Together, the subject matter experts explored topics like clinical uses and harms of doxycycline and the possibility of doxycycline resistance developing in STIs or other bacteria. Additionally, there was discussion of questions like “which population(s) would benefit most from doxy as PEP?” and “can doxy as PEP decrease STIs at the population level?”

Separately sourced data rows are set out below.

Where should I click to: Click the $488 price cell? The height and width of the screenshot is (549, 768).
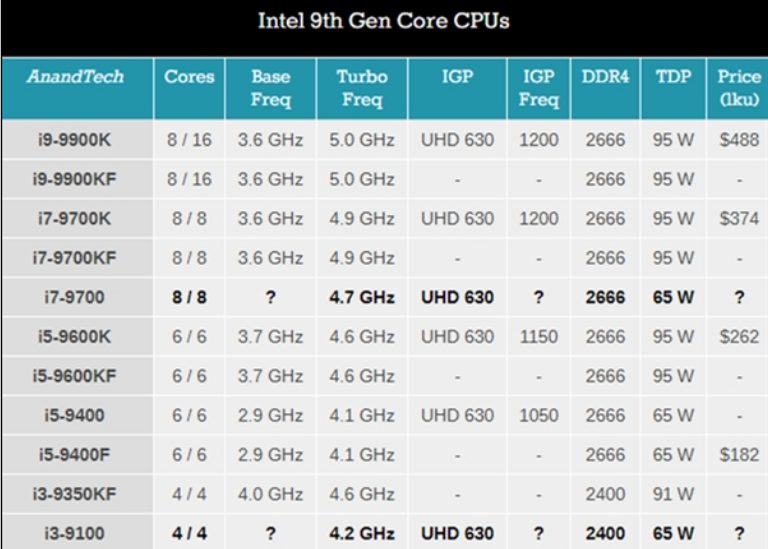[739, 140]
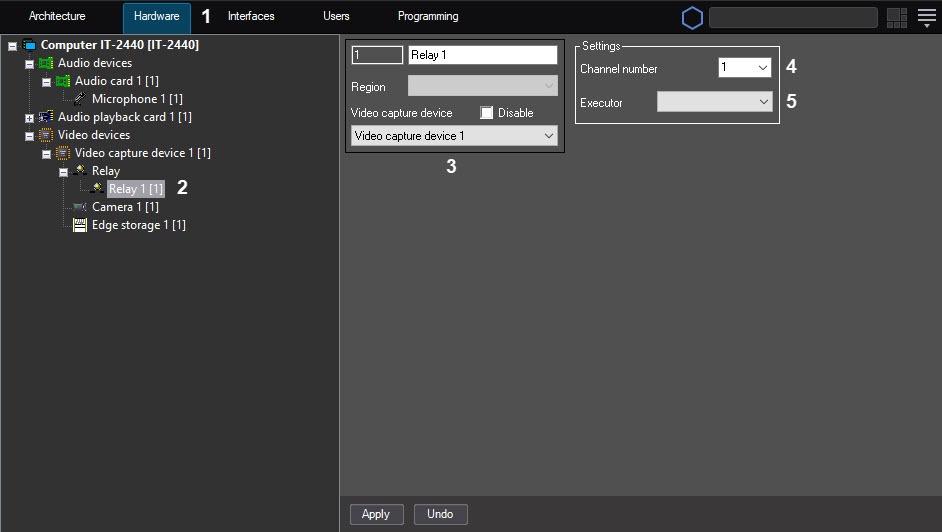Click the hexagon logo icon in top bar

(x=692, y=18)
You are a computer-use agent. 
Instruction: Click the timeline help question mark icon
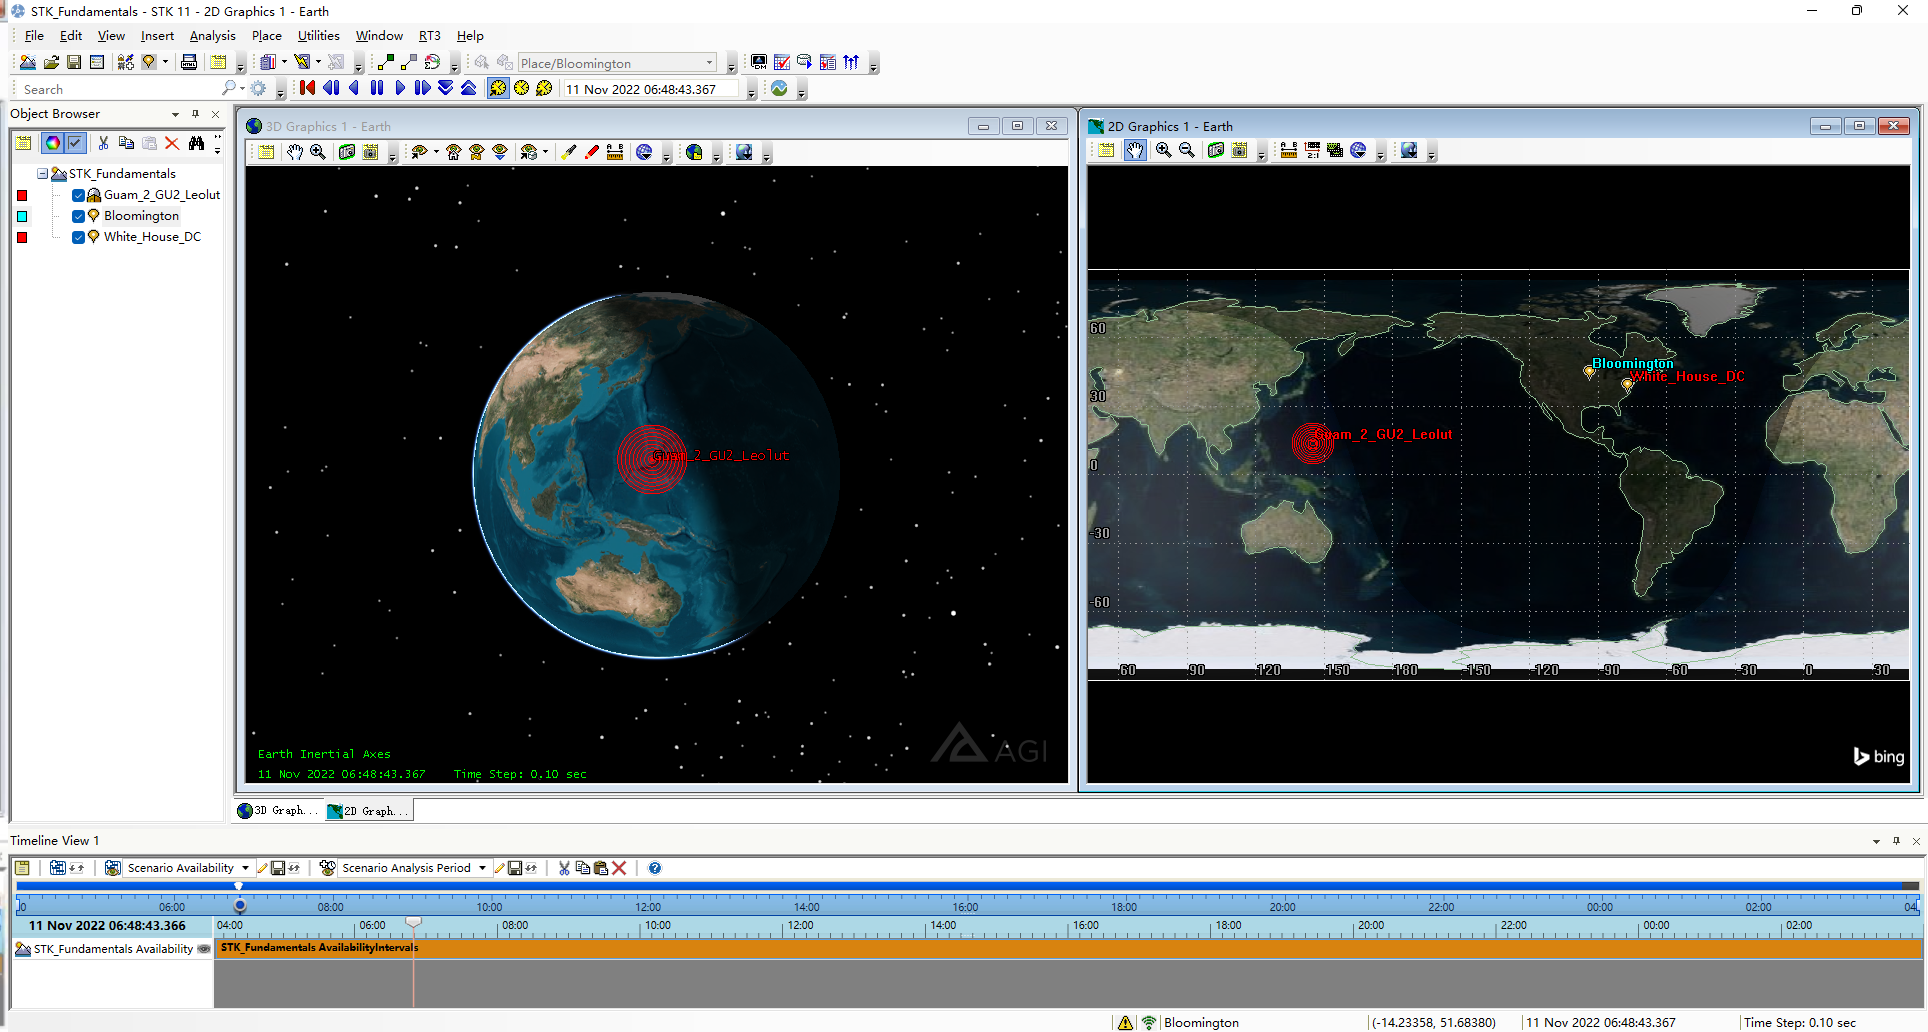click(x=655, y=868)
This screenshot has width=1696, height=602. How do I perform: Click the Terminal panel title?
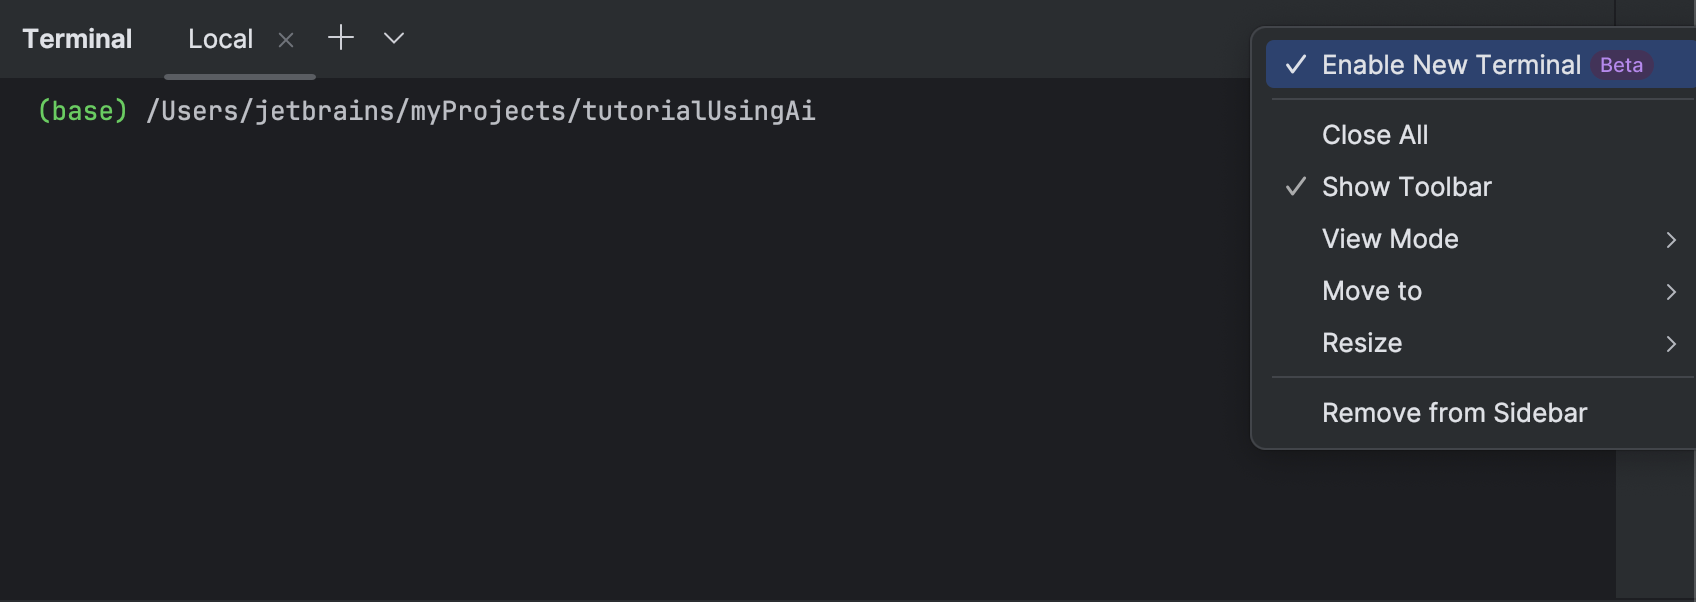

“This week’s consultation provided an important forum for STI experts around the world to share their thoughts about the promise of doxycycline as PEP, as well as potential risks – factors CDC must carefully consider before issuing national guidance,” said Leandro Mena, M.D., M.P.H., Director of CDC’s Division of STD Prevention. “Our work continues as we await the publication of the DoxyPEP study data, including reviewing information from this week’s consultation and other available research. As the nation’s public health leader, we fully appreciate our immense responsibility to provide evidence-based guidance, that considers all issues.
The doxy as STI PEP consultation highlighted the areas of concern about its potential use, but also areas of hope of what doxy as PEP might do for population-level STI prevalence and for individual patients who see doxy as PEP to take control of their sexual health. A few key takeaways are as follows:
- Doxycycline as PEP for STI has the potential to reduce STIs as shown by recent studies but it must be rolled out equitably and should be provided in the context of culturally competent care and of shared decision making between providers and patients.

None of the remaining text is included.